エンゼルケアは【ライトニングランス】を発動→サーヤに320のダメージ
「わかるだろ。解放するわけないと」
「ッ!……理由くらい教えなさいよ」
バカにして!と言いたげな顔をして沙耶が更に問いかける。
「ヒビキに関わるからだ。お前達も未来永劫この水中監獄に閉じ込めてやろうか」
ログを見るにエンゼルケアというのがオジサンの名前らしい。エンゼルケア……?なんだっけ、聞いたことがある単語だけど思い出せない。思い出せないのなら私にとっては関わりの薄いジャンルの用語なのだろう。
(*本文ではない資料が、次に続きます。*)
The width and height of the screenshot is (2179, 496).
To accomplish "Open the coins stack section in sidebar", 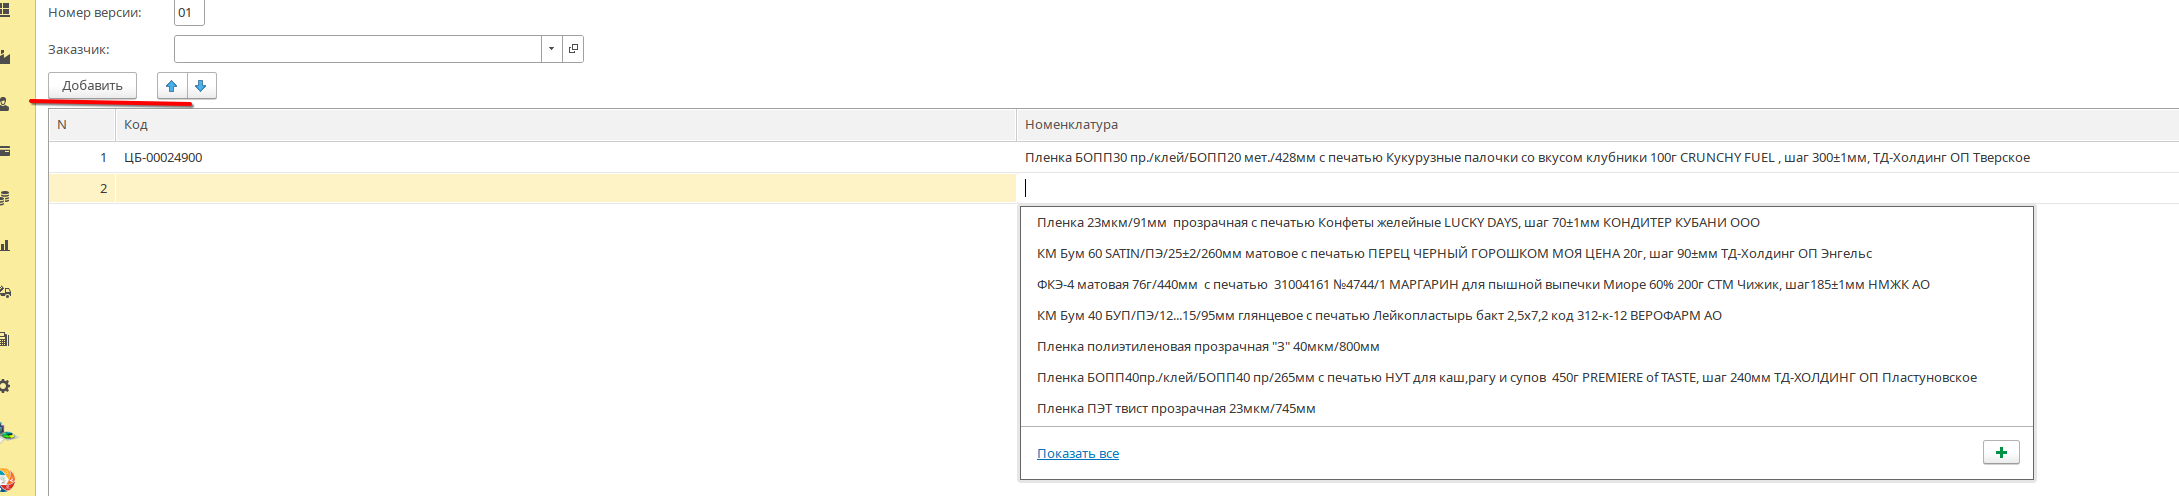I will (5, 198).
「意味わからないんだけど?アンタはヒビキの何なのよ」
しかし、またしてもオジサンは返事の代わりに沙耶を目掛けて攻撃を仕掛ける。沙耶は攻撃を受け止めるも、衝撃で後方へ吹き飛んでしまう。
「話ぐらい――」
沙耶が言い終わる前に、私は【縮地】でオジサンとの距離を詰めて、デスサイズを思い切り振りかざす。
「沙耶は話をしてるんだ!攻撃をしないで!」
今度は私の攻撃でオジサンが後ろに吹き飛んだ。
「くっ、言ってる事とやってるが矛盾してるだろ。このガキが」
沙耶に対してあまりにも失礼な対応をされて、ちょっと頭に血がのぼり、手が出てしまった……けど、後悔はしてない。
オジサンは話をする気は全くありませんといった様子で武器を構える。オジサンの武器は槍か…リーチ的には私の大鎌と変わりない。沙耶は再び私の前に立って構え、私も攻撃態勢を崩さない。
『ウチもいるぞ、おっさん!』
私達を相手に身構えていたオジサンは、ヒビキから強烈な飛び蹴りをお見舞いされる。
「ヒビキ!何をするんだ…私がわからないか」
『わからないって言ってるだろ。しつこいゾ』
ヒビキに対してだけ明らかに態度が違うのは何故だろう。とにかく、この人がヒビキの記憶に関係してるのは明白だ、なんとかして聞き出さないと。
「オジサン、ヒビキについて知っているなら教えてください。お願いします!」
「何度も言わすな。これ以上、ヒビキに関わらないでくれ」
言い終わるとオジサンはスキルを発動する。
「深海に囚われろ【ディープ・シー・ゲージ】!」
すると、私達の頭上にも檻が現れる。これがさっき会長を閉じ込めた檻か!
とっさに回避するも、回避した先にまた檻が降り注ぎ、沙耶と一緒にあえなく閉じ込めたられてしまう。
「くっ、なんなの!この檻!」
沙耶は持っていた剣で斬りかかるがびくともしない。私もスキルを使って檻を攻撃しようと試みるが、おかしな事にスキルが使えない。
「特殊効果…?」
「その檻は捕らえたものを無力化し、私がよしとするまで永久に脱出が出来ないスキルだよ」
「趣味が悪いわね。女の子を捕らえて何するつもり?」
沙耶がオジサンに軽蔑の眼差しを向けて威嚇する。こんなスキルは普通ではありえない物だ。つまり、Nos.とみて間違いないだろう。どんな想いで発現させたかはわからないが【拘束】のスキルは私達を完全に無力化してしまった。